Brett Davis, iXsystem EVP, added: ”Our heritage as a company is we actually spawned from BSD. It’s near and dear to our hearts, and has been for a long time. And we probably stuck to it longer than we should. We probably should have made the decision earlier.”
“If we had our druthers we probably would have stuck with with FreeBSD. But the reality of our focus is making a great product that people love, and not maintaining an operating system. That’s just the reality.”
BSD aficionados don’t like this change. Moore said: “Talk is cheap and complaints are free. You know, everyone loves to complain about it. But … if people wanted to push FreeBSD forward for the last 15 years, they would have.”
”It’s not like iX has gone to the dark side. We’re an open source company still. Guess what, Linux is open source. This is something I’ve had to argue with the BSD guys, like you’ve betrayed us. And I was, like, the source code is all still there. It’s all free. It’s all still available.”
Davis suggested: “There’s actually three camps of users. There’s the FreeBSD user. There’s a Linux user, and actually, there’s a larger group of users that don’t care. They just want a product that works. They want a NAS product. They don’t care what operating system is underneath it. I mean, do you care what operating system runs your microwave?”
“They just want to be able to install something. They want to make sure that they’re not frustrated by incompatibilities when drivers aren’t there for the hardware they’re trying to build. And most of these users aren’t giving us any money.”
It seems to us here at B&F that two parallel rivers of open source Unix development. BSD and Linux are changing in relative importance, with Linux taking priority in many developers’ minds over BSD. It’s not iXsystem’s responsibility to tell these Linux supporters that they are wrong. FreeBSD is unfortunately not so important anymore.

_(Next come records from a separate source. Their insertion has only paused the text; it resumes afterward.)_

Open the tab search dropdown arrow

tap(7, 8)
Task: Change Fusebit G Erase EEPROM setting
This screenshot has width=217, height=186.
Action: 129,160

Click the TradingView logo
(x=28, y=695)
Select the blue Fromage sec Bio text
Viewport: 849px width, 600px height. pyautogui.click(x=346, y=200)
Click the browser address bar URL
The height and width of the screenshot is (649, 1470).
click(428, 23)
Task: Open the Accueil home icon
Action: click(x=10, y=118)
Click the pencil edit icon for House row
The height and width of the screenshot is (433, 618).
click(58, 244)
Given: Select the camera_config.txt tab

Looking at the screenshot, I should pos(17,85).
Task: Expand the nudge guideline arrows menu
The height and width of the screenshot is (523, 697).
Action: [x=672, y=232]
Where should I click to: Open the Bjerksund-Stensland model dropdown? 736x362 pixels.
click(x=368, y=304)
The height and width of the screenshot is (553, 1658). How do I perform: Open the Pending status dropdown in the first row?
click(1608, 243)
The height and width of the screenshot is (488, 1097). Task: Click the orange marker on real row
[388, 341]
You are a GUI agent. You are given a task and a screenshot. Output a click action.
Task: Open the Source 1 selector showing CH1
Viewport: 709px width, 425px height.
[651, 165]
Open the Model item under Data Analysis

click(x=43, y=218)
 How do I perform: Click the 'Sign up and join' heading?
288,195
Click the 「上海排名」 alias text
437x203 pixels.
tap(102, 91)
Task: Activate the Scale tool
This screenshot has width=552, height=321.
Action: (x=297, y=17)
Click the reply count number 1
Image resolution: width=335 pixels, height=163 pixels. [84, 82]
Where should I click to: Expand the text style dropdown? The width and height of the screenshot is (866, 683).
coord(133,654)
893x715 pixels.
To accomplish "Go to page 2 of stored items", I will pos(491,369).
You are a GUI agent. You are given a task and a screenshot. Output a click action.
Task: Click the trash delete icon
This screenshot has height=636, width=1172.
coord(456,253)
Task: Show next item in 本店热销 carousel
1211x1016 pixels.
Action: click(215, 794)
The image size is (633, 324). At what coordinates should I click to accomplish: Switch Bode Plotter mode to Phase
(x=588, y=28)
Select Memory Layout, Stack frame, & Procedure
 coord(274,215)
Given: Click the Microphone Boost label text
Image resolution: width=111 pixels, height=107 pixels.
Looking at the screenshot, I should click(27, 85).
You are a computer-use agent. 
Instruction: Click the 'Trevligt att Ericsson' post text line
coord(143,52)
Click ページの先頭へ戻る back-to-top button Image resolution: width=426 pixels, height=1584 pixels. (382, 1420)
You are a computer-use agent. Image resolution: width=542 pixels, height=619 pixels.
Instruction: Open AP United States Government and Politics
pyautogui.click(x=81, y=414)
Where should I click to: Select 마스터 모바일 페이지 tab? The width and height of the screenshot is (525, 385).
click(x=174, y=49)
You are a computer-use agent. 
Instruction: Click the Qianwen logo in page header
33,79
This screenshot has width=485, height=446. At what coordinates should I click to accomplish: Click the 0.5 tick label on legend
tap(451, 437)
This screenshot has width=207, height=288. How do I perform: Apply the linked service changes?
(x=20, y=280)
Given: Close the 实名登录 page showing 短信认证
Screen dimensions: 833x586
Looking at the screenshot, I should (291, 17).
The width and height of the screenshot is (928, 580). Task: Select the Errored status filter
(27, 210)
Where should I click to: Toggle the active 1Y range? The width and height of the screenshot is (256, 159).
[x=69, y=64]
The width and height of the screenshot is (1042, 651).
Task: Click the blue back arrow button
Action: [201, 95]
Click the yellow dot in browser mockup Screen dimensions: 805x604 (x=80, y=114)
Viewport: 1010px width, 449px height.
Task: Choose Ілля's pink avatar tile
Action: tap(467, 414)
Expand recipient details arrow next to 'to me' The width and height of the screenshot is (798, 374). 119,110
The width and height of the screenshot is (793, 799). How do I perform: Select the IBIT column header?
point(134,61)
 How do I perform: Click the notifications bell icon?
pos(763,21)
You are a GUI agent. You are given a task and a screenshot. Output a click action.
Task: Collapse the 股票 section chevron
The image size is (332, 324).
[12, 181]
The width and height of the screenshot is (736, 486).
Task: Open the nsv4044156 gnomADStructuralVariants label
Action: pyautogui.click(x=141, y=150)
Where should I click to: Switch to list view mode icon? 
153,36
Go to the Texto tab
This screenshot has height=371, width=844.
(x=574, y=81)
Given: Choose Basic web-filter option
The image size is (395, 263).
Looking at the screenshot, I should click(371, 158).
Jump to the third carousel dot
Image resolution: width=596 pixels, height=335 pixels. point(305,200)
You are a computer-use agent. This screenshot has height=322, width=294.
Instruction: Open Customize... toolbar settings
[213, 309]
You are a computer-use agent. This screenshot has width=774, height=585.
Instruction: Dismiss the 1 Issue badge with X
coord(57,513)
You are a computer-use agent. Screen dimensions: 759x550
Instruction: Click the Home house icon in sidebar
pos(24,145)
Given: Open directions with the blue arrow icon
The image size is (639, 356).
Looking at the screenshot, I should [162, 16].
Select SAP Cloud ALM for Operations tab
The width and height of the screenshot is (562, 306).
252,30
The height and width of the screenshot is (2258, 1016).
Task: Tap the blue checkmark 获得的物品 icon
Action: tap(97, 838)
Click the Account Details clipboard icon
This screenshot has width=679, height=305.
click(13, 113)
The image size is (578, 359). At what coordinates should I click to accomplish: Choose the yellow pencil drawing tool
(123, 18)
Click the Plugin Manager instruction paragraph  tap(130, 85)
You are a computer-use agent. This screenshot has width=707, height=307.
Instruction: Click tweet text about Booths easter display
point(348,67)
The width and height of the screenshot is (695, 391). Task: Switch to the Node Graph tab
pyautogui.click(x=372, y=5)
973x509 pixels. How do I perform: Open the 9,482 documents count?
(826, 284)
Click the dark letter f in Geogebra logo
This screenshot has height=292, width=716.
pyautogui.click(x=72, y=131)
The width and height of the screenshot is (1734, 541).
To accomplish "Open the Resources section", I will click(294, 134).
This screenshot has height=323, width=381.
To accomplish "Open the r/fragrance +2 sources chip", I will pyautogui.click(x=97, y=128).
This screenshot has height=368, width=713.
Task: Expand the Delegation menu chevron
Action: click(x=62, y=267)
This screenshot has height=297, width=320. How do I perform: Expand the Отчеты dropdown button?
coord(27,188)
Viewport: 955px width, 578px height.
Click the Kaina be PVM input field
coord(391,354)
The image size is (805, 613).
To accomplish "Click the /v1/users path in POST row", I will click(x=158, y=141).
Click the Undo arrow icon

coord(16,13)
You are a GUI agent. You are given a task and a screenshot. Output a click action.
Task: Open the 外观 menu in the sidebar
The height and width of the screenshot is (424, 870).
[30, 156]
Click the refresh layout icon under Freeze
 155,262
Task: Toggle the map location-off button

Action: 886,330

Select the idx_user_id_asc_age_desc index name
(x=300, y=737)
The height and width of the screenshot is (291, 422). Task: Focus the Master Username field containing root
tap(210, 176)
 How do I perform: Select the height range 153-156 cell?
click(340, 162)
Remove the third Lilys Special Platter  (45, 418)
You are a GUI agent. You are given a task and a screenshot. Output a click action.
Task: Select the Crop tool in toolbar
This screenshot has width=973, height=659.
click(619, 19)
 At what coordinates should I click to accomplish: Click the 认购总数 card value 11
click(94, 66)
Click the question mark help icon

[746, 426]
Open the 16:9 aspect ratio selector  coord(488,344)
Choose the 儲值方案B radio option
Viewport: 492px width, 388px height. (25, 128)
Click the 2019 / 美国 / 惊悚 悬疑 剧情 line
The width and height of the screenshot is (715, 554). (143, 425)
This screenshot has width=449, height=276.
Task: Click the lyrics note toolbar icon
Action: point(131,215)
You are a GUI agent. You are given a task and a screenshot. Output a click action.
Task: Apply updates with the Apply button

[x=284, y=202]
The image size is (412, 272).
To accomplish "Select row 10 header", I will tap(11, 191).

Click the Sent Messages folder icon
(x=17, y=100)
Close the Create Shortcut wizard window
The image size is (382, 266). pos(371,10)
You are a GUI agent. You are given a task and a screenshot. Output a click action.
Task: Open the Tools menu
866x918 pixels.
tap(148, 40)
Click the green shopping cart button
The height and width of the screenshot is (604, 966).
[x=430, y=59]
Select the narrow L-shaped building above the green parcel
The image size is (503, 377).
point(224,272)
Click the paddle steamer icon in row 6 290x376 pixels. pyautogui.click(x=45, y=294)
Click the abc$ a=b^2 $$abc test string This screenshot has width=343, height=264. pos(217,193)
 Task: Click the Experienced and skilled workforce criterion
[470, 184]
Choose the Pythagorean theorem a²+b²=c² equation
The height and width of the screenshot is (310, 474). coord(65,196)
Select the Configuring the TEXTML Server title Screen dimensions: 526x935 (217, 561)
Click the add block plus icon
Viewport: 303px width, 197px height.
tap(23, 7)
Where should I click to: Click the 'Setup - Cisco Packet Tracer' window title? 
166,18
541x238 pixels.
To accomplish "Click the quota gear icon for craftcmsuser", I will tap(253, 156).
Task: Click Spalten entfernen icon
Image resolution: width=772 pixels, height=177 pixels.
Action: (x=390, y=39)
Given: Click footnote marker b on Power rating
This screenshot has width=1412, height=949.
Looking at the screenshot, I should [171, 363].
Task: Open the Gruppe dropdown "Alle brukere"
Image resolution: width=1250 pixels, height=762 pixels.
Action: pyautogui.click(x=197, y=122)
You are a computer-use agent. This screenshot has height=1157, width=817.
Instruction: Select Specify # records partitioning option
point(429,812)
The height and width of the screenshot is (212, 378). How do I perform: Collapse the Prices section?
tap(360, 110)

TrueNAS CORE releases are tied to BSD releases, and Davis admitted: “To be totally fair, we kind of scored an own goal by making a decision to change the name of the [next CORE] release from 13.1 to 13.3 … so that it could align with that version of FreeBSD.”
It’s been said that TrueNAS CORE VMs won’t migrate to SCALE. Moore said this “is just patently false, they migrate clean one to one.” It’s also been suggested that CORE is dead and has no future. Moore said: “We’re getting ready to release 13.3. The next update is coming out in the next few months, and we have to support it for years, no matter what.”
Davis added: “We have enterprise customers with entitlements dating out seven years. So we’ve got a lot of engineering ahead of us.”
Summing up, Davis said: “We want to make sure that the users are are taken care of, and whether or not they pay us, even though we are a business, making sure that we have a product that’s freely available in open source is important to us.”
“The other thing I think that’s sort of missed here is that no one’s marooned. You have the ability to migrate from CORE to SCALE at any point. No one’s forcing that at any point. If we’re going to maintain it for years, and you have a system that’s running fine, [then] just leave it, no problem.”